With a spare platen salvaged from a wrecked Nr. 5 it was possible to try a variation of platen hardness. The Underwood Nr.5 already had its platen professionally re-covered a few years ago with relatively soft rubber - too soft for typewriter use really, but chosen anyways and types fine. The salvaged platen still had relatively good rubber, properly hard yet resilient. The newly-covered soft platen probably is around Shore 85 and the hard salvaged platen likely Shore 95 or thereabouts.
To start with, a few lines were typed on the machine with its soft rubber and a regular new ribbon; the type widely sold with a relatively coarse weave. (Though not quite as bad as the ribbons sold today for adding machines and/or cash registers - those are coarse and heavily inked too.)
Swapping in the hard-rubber platen and comparing the same lines, it becomes visible that the soft rubber cushions the impact and thus also blurs the type. The hard rubber creates a blacker and crisper imprint. The sound of the typing also is noticably crisper with a hard platen; more a sharp tick than a thud. The overall sound-levels are not all that different, more a change in character of the sound rather than a change in loudness.
The harder platen is less forgiving for any alignment issues of the type. Where the misaligned 'L' typeslug still prints the whole character on the soft platen (the type digs deeper into the rubber / the rubber accomodates the error), the hard platen only prints the top of the character.
Swapping out the ribbon for a better one with proper inking and a fine weave, this perhaps makes the characters still a bit more crisp. Alignment issues of course show up very clearly too. That's the third test-paragraph on the test-sheet (no backing sheet).
Some forming and re-attaching of the 'L' slug mostly corrected its angle towards the platen, in the fourth test-paragraph it prints better. Not evenly, but at least a complete character. It is still too high and slanted to the left, but correcting that requires specialist bending and/or peening tools for typewriter repair (which we do not have).

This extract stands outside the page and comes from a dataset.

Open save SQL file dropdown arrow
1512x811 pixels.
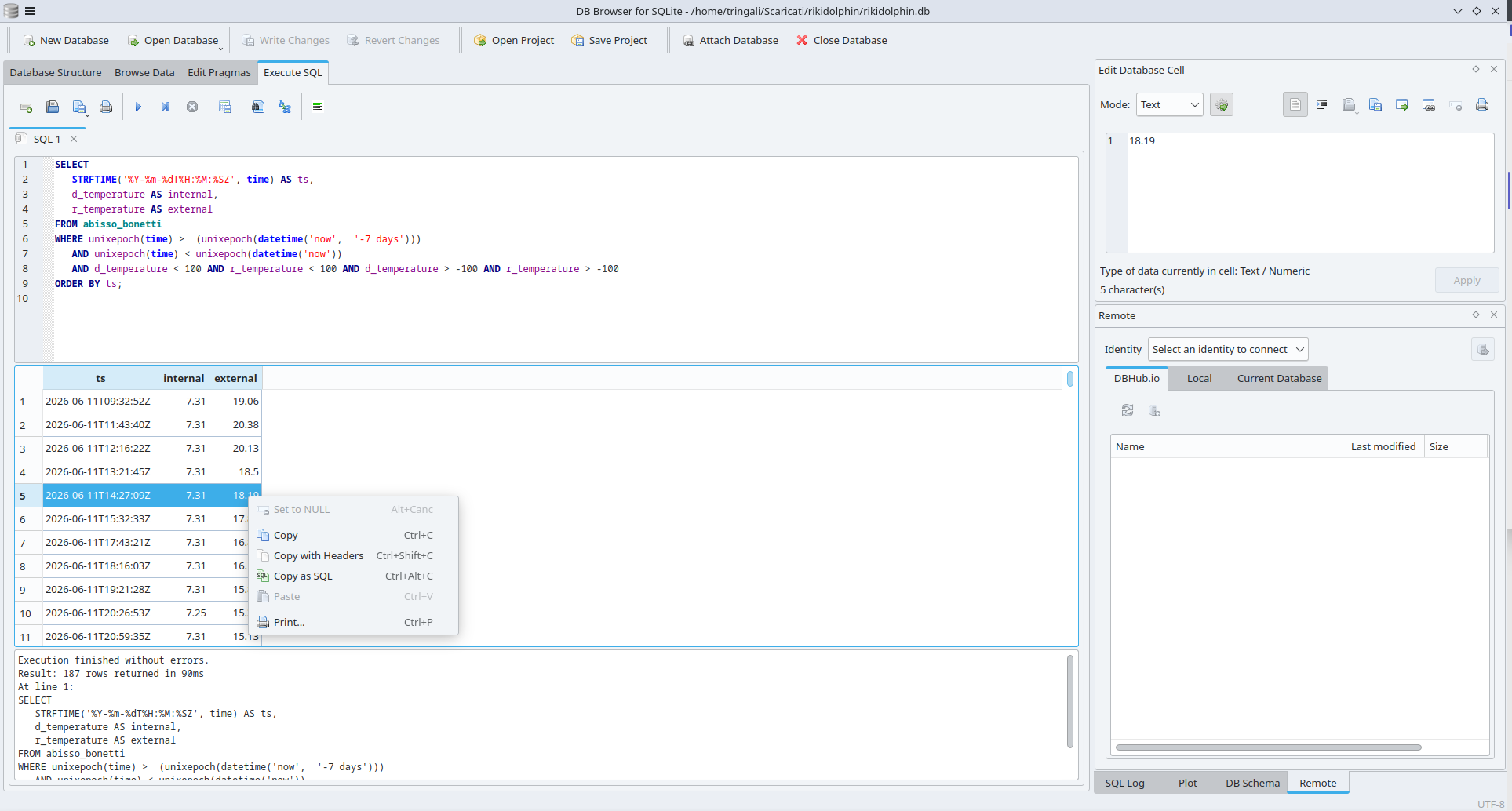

From this brief dabbling, optimal hardness for a typewriter platen is probably at least Shore 90. If accepting a more blurry imprint, then a softer platen of less than Shore 90 (but likely (much) harder than Shore 80) can make a machine more forgiving for misaligment and change the sound a little.
(Comparing also with a cork platen; the cork definitely is on the softer end of the scale. Not quite as blurred as the soft-rubber, but certainly less crisp than a proper hard-rubber platen. This was a very hard cork platen, likely dating from the 1940s, and not comparable to cork-sheets available today from craft stores. The plus-side of cork for a platen is of course that it does not harden over time the way that natural rubber can do and will have made sense e.g. when rubber was hard to come by (England in the 1940s); but there is a trade-off with print quality.)
Net outcome, an Underwood 5 that types very decently; with a choice between crisp writing with sharp/loud typing sound and a slightly less crisp with more of a thud/loud typing sound. Swapping platens on an Underwood 5 is not quite as tool-less and easy as on some machines, but with a single screwdriver can be done in a few minutes.
-and also extra understanding of platen hardness and its effect on typing quality.